Instead of using huge crystal candelabras and other traditional European decor, Malacañang chose to adopt the popular “Pahiyas” fiesta of Lucban, Quezon, as theme of the state banquet held in honor of Queen Sofia of Spain last Tuesday.
And the visiting royal apparently felt at home amid the rich colors and textures of Philippine harvest that decked the Rizal Ceremonial Hall at the Palace.
She was impressed with the kiping that was turned into huge table centerpieces, and with the pastillas wrapped in intricate sarimanok-cut paper. The pastillas were the evening’s giveaways for guests. The Queen herself gladly accepted to bring home some of these sweet pastillas.
The Pahiyas festival is known worldwide for gaiety, color and sense of bounty. It celebrates the local folk’s tradition of offering and displaying their harvests. It is said that in the olden days, the farmers would offer some of their bountiful harvests to the friars who, having had a fill of this native produce, enjoined the farmers to festoon their homes instead with the yields of the earth. That was how the façades of homes came to be decked with fruits, vegetables and colorful kiping or rice wafers.
Instead of transporting the kiping all the way from Quezon, the kiping makers of Lucban assembled everything the day before the banquet, right at the Palace itself. The fragile kiping would have been ruined during delivery.
Sampaguita garlands hung from the chandeliers, like tassels. Endless yards of sampaguita garlands festooned the grand staircase leading up to the hall.
The sampaguita strands were made by artisans from San Pedro, Laguna. It took them two days to string and install the sampaguita at the Palace.

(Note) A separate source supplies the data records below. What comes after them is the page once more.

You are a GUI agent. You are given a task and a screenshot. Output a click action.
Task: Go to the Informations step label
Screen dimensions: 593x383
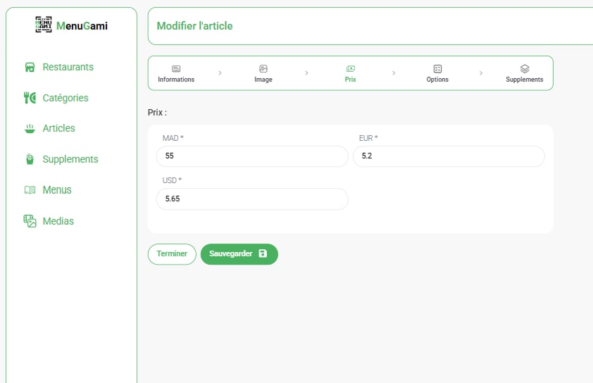pyautogui.click(x=176, y=80)
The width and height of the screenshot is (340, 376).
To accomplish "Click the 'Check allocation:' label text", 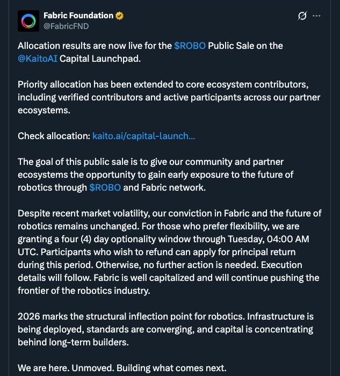I will point(54,136).
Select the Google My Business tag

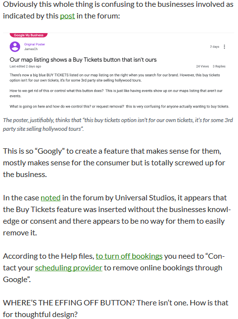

Indeed this was one state occasion whose grandeur was the creation of Filipino craftsmen and artisans. At the forefront were not the professional stylists or designers, but anonymous local hands.

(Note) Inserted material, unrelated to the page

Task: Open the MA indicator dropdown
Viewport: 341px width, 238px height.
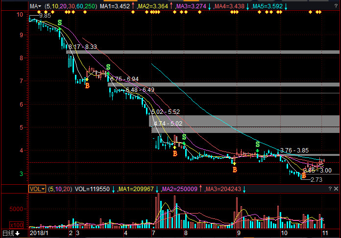Action: 34,6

Performing at the banquet were Leo Valdez, Rachelle Gerodias, The Kalilayan Folkloric Group (dancers made up of children from grade school and high school from the boys’ and girls’ town in Silang, Cavite), and the Philippine Philharmonic Orchestra with maestro Olivier Ochanine as conductor.

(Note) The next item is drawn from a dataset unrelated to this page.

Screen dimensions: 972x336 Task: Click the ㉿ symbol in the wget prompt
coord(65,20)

At the dinner table, the Queen told President Aquino how she loved the performance, and reiterated her invitation to him to visit Spain. The President also extended anew the invitation to Spain’s Crown Prince Felipe to visit the Philippines.
The Queen also recalled to Aquino that she spent her honeymoon in Manila, and that many years later she met the President’s mother, President Cory Aquino. The Queen expressed her wish to meet Aquino’s sisters at the banquet. She was introduced to Ballsy, Pinky and Kris. The other sister Vien was not around.
Aquino said the Queen is Spain’s “perfect ambassadress. She has no airs at all and is very warm and gracious.”
Not generally known is the breadth and depth of Spain’s assistance in the Philippines. Its Official Development Assistance projects cover so many fields, from disaster relief to housing, culture, education, health, poverty alleviation.
For instance, Spain funded the Escuela Taller in Intramuros, which trains the youth from informal settler areas, in the restoration of cultural heritage sites.
In Albay, Spain sponsored the establishment of the Climate Change Academy in Legazpi City. Its work spanning studies, research and training, it benefits national agencies and local government units.
In Zamboanga City, it supports the Akai Kalinga Center for streetchildren—a center for victims of maltreatment and a school for streetchildren.
Also in Albay, Spain donated P14 million for the rehabilitation of the Josefina Belmonte Duran Memorial Hospital in Ligao. The rehabilitation was completed in 2008.
The Spanish-Philippine ties apparently have never been stronger. It was just apt, indeed, that the banquet was a rich, colorful harvest.